**Document text:**
********************

TJI Note: A few months ago we asked one of our best financial advisors, Dale Hubbert, to write some on the matter of churches who will not give W2's. Here is his excellent explanation. Feel free to share this with your elders, leaders, or treasurer.
by Dale Hubbert
The church is a considered a 501c (3) tax-exempt organization by the IRS but is not exempt from preparing the proper documents for those it pays. If a minister is considered an employee of the church the church should provide a W2 form at the end of the year. IRS Publication 15-A states that one is an employee if the church has the right to control what will be done and how it will be done. This is true even when the employee is given freedom of action. There are various additional considerations in determining if the minister is an employee but generally speaking if a minister “regularly” preaches for a congregation and his work is under the eldership/church leaders he is considered an employee and should receive a W2 form at the end of the year. His employment status is somewhat unique in that he is an employee for W2 purposes but treated as self-employed for social security purposes. Hence the W2 will look different from most others as there will be no social security or Medicare withheld and matched.

********************

**Supplied records:**
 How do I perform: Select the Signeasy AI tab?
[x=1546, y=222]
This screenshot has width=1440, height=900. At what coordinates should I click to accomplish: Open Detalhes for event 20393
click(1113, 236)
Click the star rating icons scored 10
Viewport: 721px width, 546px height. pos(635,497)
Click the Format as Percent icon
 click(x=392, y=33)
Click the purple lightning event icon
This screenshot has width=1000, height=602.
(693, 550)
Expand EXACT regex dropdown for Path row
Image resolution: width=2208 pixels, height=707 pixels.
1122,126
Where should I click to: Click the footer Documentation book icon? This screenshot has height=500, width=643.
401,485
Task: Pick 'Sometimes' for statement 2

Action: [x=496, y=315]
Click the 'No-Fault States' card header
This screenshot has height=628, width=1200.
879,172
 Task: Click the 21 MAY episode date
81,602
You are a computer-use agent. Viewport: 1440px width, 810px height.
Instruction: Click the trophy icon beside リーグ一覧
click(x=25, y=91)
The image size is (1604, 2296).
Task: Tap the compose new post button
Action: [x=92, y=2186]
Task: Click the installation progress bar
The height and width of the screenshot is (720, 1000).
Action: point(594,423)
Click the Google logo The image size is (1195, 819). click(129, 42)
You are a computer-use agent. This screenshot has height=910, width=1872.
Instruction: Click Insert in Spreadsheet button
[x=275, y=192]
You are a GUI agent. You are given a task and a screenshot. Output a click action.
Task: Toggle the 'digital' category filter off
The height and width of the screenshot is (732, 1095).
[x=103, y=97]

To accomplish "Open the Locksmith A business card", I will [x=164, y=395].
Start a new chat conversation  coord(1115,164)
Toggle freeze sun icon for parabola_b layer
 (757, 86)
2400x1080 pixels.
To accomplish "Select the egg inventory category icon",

********************

**Work to complete:** Carry on the article about churches issuing W2 forms to ministers, starting after its last sentence.

**Answer box:**
Churches that pay compensation equaling or exceeding $600 in a calendar year are required to provide a Misc 1099 form at the end of the year to the recipient. This would include payment for gospel meetings, special days, etc. Some ministers speak at various places and are not employees of any congregation. These men might receive a number of Misc 1099 forms at the end of the year. They should receive one from every place they received $600 or more. While there are more factors to consider that has been addressed in this short article it is unlikely that a minister should receive a Misc 1099 form from a congregation that he preaches regularly for and is a member of.
Minister compensation and reporting can be somewhat complicated and unfortunately, there are congregations that are not in compliance. Ignorance nor failure to comply in the past will not be an excuse should the church be called into question. That is one of the reasons that congregations and ministers need professionals to take care of these matters who are familiar with tax laws regarding churches and ministers.